• **SUPPLIED DATA**:
****
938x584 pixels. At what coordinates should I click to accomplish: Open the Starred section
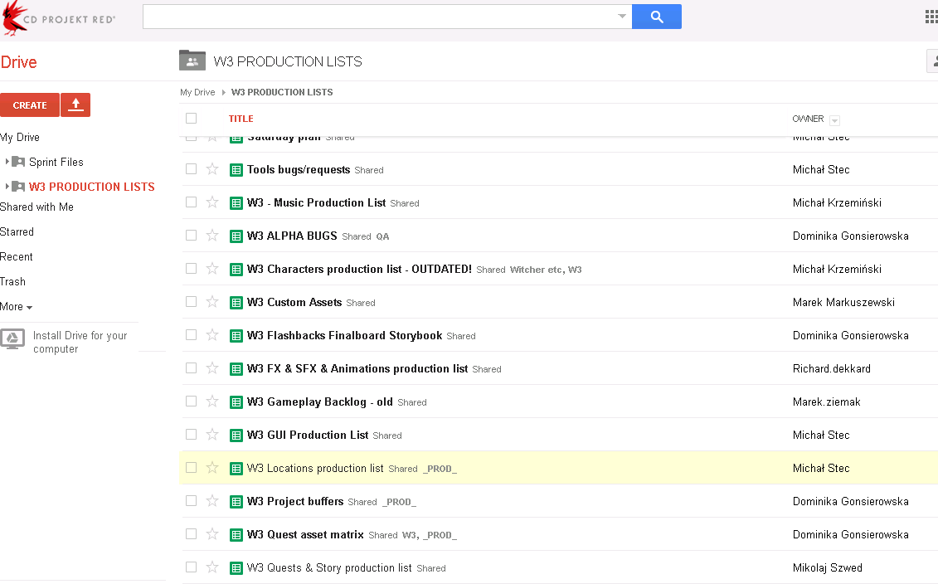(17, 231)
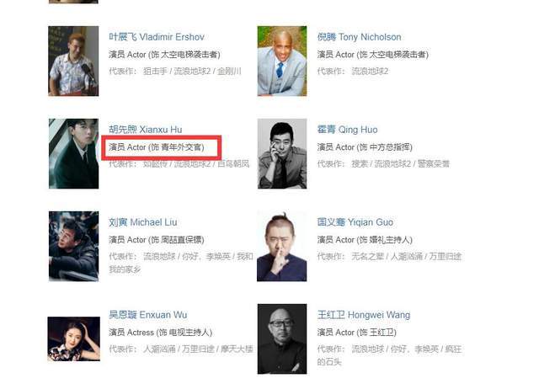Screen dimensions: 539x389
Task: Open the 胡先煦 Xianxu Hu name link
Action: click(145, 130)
****
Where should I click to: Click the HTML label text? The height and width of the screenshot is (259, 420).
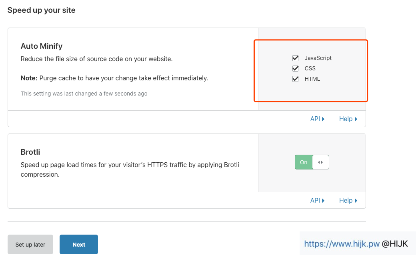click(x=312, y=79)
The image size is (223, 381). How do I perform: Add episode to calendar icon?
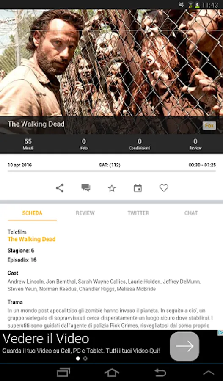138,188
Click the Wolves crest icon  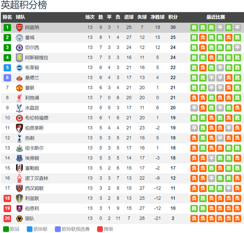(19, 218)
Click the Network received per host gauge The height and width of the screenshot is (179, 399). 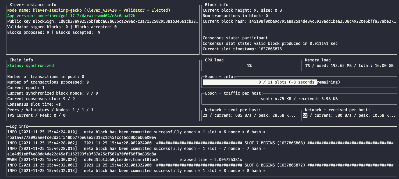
****
• **YOUR INSTRUCTIONS**: Gather every line from the records that contains the word "should".

• **ANSWER TO THE PROBLEM**:
938x584 pixels. At what coordinates should I click to accomplish: Open the Starred section
Where should I click to: Click the HTML label text? The height and width of the screenshot is (259, 420).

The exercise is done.